Monday, 07 Dec, 2006 0

The Bush Administration’s withdrawal of its plan to give foreign investors more management control of US airlines is generally regarded as a detriment to greater cooperation between American and European airlines.

Europeans had made the investor rule a condition for completing a so-called Open Skies treaty with the US. The proposal would have made it easier for airlines to fly from Europe and the US with little or no restrictions to each other’s territories.

“It was clear from reviewing the comments that the department needs to do more to inform the public, labor groups and Congress about the benefits of allowing more international investment,” said Transportation Secretary Mary Peters in a written statement.

But she added the development was not likely to mark the end of the complex negotiations that govern international air accords. She said:

“Today’s announcement in no way deters us from our goal of giving US airlines compete access to the world’s capital markets,”  saying the US government was “eager to work with Congress and the aviation industry to find new ways to make it easier for airlines to raise money from global investors.”
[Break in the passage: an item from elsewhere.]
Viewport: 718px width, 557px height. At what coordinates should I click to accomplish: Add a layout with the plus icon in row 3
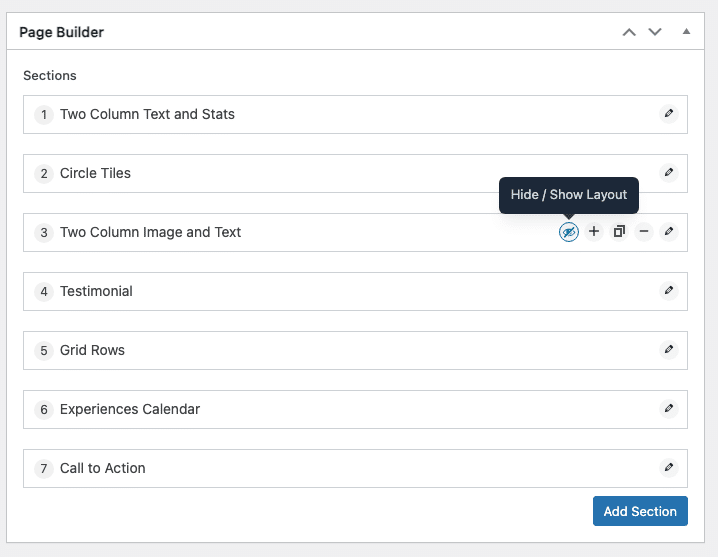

The EU transport commissioner, Jacques Barrot, told The Associated Press that the EU was disappointed with the decision, saying that scrapping the foreign ownership rule had been “an essential element” in concluding a deal.

Mr Barrot added that negotiators from both sides planned to meet again shortly to “discuss the way forward.”

The US rules, which limit foreign investments in U.S. airlines to 25 percent of the voting stock, have severely limited the ability of European airlines to participate in managing airlines where they have investments.

The rules are so strict that European airlines that once invested heavily in US airlines have sold their interests. Even if the Bush administration had approved the proposed rules, foreigners still would have been limited to 25% of voting equity in US airlines.

The decision by the Transportation Department ended a 13-month struggle over granting foreigners more say in airline decisions on issues like marketing and flight schedules.

The proposed change to the investment rule had been strongly opposed by some members of Congress, labor unions and several major airlines led by Continental. British Airways was also cool to the idea because it would have given greater access to Heathrow Airport, which it dominates.

An agreement would bring together the two largest aviation markets in the world, which account for 60% of global traffic, and would allow EU and US airlines to fly wherever they wanted and charge whatever they wanted on trans-Atlantic flights.

But for right now, observers said, it appears to be a stalemate.